Pixel coordinate grounding data
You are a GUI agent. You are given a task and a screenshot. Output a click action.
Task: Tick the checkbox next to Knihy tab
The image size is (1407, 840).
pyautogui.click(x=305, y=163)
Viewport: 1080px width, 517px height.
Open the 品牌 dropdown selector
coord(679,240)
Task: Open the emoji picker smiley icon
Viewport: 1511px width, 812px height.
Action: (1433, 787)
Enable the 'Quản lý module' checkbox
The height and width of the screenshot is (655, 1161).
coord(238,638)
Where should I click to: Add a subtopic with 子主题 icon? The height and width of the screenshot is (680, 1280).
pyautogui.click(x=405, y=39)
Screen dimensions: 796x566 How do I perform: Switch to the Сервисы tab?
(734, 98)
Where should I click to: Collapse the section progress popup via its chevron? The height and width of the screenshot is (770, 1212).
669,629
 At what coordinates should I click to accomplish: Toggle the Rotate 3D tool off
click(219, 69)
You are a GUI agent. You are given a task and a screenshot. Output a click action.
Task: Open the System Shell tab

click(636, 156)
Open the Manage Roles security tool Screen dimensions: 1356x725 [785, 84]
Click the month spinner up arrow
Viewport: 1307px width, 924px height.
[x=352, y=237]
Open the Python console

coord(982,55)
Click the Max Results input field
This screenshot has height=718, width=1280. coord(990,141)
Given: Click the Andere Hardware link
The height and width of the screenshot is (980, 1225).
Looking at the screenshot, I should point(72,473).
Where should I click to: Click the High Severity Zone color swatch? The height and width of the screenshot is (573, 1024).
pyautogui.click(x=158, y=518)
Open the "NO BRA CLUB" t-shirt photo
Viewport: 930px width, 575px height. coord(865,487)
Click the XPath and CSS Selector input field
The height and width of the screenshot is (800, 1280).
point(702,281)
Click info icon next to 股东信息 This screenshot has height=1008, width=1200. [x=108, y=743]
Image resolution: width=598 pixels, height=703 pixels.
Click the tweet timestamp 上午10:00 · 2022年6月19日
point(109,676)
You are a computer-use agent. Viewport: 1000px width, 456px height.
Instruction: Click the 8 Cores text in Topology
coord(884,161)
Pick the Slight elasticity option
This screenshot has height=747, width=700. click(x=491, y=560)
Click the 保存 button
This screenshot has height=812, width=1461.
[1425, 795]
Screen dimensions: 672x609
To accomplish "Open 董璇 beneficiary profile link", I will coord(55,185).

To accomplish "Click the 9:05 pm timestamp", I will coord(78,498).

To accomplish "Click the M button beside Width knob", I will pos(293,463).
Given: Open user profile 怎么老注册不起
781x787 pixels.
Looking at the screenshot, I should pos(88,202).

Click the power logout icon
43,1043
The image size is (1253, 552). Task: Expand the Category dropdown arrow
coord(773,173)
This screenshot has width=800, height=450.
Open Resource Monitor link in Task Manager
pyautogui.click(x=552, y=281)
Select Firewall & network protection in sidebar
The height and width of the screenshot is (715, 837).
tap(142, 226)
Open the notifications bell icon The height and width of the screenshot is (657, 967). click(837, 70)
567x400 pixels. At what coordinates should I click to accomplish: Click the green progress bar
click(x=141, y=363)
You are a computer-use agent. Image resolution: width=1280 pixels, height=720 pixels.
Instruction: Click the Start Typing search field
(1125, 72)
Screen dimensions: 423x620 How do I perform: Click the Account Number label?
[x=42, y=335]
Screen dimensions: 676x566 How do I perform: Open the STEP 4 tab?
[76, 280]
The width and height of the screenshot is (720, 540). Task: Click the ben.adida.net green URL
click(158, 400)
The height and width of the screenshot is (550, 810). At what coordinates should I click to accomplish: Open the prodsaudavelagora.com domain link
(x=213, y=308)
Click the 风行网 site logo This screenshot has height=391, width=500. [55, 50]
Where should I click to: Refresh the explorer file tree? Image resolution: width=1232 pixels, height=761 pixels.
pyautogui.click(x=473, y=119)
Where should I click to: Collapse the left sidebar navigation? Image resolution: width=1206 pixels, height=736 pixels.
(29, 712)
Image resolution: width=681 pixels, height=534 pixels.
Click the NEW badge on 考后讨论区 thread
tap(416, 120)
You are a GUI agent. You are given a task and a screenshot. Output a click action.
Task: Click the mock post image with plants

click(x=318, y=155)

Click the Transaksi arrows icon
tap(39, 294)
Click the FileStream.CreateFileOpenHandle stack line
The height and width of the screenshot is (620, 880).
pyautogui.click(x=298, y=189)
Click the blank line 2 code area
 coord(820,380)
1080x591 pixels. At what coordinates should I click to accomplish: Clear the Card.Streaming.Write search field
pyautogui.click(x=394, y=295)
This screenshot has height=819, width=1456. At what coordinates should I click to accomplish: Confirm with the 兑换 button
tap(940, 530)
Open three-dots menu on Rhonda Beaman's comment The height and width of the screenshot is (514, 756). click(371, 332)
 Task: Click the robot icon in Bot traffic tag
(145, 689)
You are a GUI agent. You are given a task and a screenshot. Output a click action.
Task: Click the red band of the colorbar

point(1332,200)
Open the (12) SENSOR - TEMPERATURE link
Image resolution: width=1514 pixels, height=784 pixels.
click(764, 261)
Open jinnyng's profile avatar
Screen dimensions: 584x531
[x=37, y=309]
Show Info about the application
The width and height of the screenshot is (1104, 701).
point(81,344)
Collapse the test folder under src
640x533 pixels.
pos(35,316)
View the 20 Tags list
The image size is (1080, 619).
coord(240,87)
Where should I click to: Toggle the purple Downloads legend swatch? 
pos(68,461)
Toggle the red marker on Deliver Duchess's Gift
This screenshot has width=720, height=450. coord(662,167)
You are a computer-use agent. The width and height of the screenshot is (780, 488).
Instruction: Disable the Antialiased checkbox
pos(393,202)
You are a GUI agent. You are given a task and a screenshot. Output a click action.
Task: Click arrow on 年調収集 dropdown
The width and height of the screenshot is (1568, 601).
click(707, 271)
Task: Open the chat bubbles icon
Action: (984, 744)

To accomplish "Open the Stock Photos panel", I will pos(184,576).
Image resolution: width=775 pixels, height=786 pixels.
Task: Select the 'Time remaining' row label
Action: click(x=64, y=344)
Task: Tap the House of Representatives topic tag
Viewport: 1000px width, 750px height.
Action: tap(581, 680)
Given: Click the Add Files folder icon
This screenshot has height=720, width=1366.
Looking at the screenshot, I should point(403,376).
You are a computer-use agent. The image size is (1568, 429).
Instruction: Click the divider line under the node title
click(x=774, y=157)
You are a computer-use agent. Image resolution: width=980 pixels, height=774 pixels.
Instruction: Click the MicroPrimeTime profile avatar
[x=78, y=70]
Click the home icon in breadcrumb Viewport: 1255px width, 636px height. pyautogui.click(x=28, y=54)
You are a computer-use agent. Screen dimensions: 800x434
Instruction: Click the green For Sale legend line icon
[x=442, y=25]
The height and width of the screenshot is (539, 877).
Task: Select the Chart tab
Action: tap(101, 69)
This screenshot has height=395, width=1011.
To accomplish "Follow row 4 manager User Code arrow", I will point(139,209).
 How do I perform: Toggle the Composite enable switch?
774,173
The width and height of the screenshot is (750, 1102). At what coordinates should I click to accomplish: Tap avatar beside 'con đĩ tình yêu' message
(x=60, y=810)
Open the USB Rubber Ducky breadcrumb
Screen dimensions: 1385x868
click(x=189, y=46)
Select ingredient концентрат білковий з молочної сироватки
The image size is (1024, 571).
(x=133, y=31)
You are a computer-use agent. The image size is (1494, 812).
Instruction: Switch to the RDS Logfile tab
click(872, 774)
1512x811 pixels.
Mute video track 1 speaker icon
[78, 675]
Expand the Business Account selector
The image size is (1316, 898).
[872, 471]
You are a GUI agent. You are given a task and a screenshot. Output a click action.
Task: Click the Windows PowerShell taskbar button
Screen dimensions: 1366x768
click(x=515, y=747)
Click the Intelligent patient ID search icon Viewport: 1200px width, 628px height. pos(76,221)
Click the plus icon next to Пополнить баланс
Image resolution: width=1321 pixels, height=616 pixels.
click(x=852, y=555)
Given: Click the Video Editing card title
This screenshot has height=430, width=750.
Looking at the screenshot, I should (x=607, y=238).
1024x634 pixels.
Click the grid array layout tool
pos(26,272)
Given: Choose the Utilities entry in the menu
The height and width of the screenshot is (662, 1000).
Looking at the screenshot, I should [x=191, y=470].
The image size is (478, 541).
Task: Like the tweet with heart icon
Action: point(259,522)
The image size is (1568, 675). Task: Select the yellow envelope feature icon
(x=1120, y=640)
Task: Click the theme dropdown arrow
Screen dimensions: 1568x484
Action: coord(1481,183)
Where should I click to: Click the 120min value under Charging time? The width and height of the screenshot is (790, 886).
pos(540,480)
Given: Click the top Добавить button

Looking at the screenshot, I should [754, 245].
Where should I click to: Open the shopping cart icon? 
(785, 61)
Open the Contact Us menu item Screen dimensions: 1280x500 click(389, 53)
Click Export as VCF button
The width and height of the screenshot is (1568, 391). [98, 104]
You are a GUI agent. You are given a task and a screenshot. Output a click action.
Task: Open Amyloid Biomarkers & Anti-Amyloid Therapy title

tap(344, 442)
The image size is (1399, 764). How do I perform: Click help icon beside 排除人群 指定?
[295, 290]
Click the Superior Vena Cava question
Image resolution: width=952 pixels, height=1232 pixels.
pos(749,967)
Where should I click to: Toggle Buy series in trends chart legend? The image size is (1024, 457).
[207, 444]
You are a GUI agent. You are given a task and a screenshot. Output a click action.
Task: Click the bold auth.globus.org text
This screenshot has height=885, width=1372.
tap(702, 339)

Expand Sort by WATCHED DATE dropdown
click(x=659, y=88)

Prompt
When copying the data above, please keep exactly the lines from its first line through the line with "Task: Open the emoji picker smiley icon", both ends included, and drop the rest.

Result of the task
You are a GUI agent. You are given a task and a screenshot. Output a click action.
Task: Tick the checkbox next to Knihy tab
The image size is (1407, 840).
pyautogui.click(x=305, y=163)
Viewport: 1080px width, 517px height.
Open the 品牌 dropdown selector
coord(679,240)
Task: Open the emoji picker smiley icon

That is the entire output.